• SOURCE PASSAGE:
===
I made smaller conversions the final years I was working and as well did 100% Roth contributions my last four years of working. To date I've converted $212k and it's grown to $400k, yet I wish I had done even more years ago.

I'm converting to the top of the 24% bracket, but I was hoping to only convert to the top of the 22% bracket starting in 2026 (when I need to consider IRMAA in my conversion plans). Now I don't know what I'll end up doing. First world problems I guess.:cool:
 
I follow this thread and many of the “should we convert” threads closely. As we plan to retire prior to 60 years old and will be in lower brackets for a few years (we are currently in the top marginal bracket.

One thing that does not come up as frequently as IRMMA is the concept of RMDs combined with Social Security putting you into a higher bracket in your 70s. Although I’m not well. Eased in the subject, I feel like this is part of the reason to convert WHEN you are in a lower bracket.

We are actually still contributing to tax deferred savings in an effort to reduce current tax liability.

Thoughts??
 
How do y’all do conversions and not impact your ACA health insurance rates, for those under 65 and not on Medicare? If you have even some income (interest or dividends) in taxable accounts, that doesn’t leave much margin to Roth convert up to 4x FPL to then qualify for reduced ACA costs.
 
I follow this thread and many of the “should we convert” threads closely. As we plan to retire prior to 60 years old and will be in lower brackets for a few years (we are currently in the top marginal bracket.

One thing that does not come up as frequently as IRMMA is the concept of RMDs combined with Social Security putting you into a higher bracket in your 70s. Although I’m not well. Eased in the subject, I feel like this is part of the reason to convert WHEN you are in a lower bracket.

We must read different Roth conversion threads. I've seen RMD+SS in your 70s mentioned numerous times on this board, including by me.

We are actually still contributing to tax deferred savings in an effort to reduce current tax liability.
===
• DATA FOR REVIEW:
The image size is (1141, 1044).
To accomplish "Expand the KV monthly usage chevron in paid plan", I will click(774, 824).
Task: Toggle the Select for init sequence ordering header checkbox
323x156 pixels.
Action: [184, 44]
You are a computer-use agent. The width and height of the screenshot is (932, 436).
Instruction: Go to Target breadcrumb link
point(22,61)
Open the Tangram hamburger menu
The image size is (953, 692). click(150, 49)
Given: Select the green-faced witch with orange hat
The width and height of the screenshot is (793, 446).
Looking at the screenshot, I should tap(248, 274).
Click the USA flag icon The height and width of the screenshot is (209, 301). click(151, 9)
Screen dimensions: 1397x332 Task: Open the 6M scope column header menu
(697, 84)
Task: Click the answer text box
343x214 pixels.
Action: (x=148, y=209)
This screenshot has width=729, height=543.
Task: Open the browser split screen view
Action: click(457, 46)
===
• TASKS TO PERFORM:
1. Copy the Roth conversion forum excerpt word for word, starting at "I made smaller" and ending at "more years ago.".
2. Answer these questions from the Roth conversion forum excerpt:
(a) How much had the first poster converted to date, and what had that amount grown to?
(b) The first poster is currently converting to the top of which tax bracket?
(c) Up to what multiple of FPL does the poster asking about ACA health insurance mention converting?
3. Pick up the Roth conversion forum excerpt after its final sentence and continue it.
The data above were taken from a separate source.

• ANSWERS PROVIDED:
1.
I made smaller conversions the final years I was working and as well did 100% Roth contributions my last four years of working. To date I've converted $212k and it's grown to $400k, yet I wish I had done even more years ago.

2.
(a) $212k, which had grown to $400k.
(b) The 24% bracket.
(c) 4x FPL.

3.
Thoughts??

Depends on what your tax plan is for the rest of your life. I'm FIREd and expecting my FIRE stash to grow faster than inflation such that my RMD+SS in my 70s will be at a moderately high rate (including IRMAA). I Roth convert each year to try to pull some of that forced income earlier and get it taxed at slightly better rates.
 
How do y’all do conversions and not impact your ACA health insurance rates, for those under 65 and not on Medicare? If you have even some income (interest or dividends) in taxable accounts, that doesn’t leave much margin up to 4x FPL to then qualify for reduced ACA costs.

I take ACA subsidy loss into consideration when evaluating Roth conversions. It *does* happen and there isn't any real way to avoid it AFAIK.

I have relatively low spending (paid off house and car, MCOL area, chill lifestyle), so my cash flow needs are moderate. I can meet those cash flow needs partly through selling in taxable with about a 50% cost basis, as well as some non-taxable cash inflows.

I can then Roth convert some beyond that and still get some ACA subsidies.

There are still some subsidies now beyond 400% FPL this year and next due to a law passed a year or two ago. That expires and the cliff returns 1/1/2026.
 
How do y’all do conversions and not impact your ACA health insurance rates, for those under 65 and not on Medicare? If you have even some income (interest or dividends) in taxable accounts, that doesn’t leave much margin to Roth convert up to 4x FPL to then qualify for reduced ACA costs.
Thankfully I don't have that issue. I retired with a pension and health insurance through my old employer. Costs $400 / month. And with a COLA'd pension I will never be below marginal of 22% so converting to fill the 24% bracket makes too much sense for me.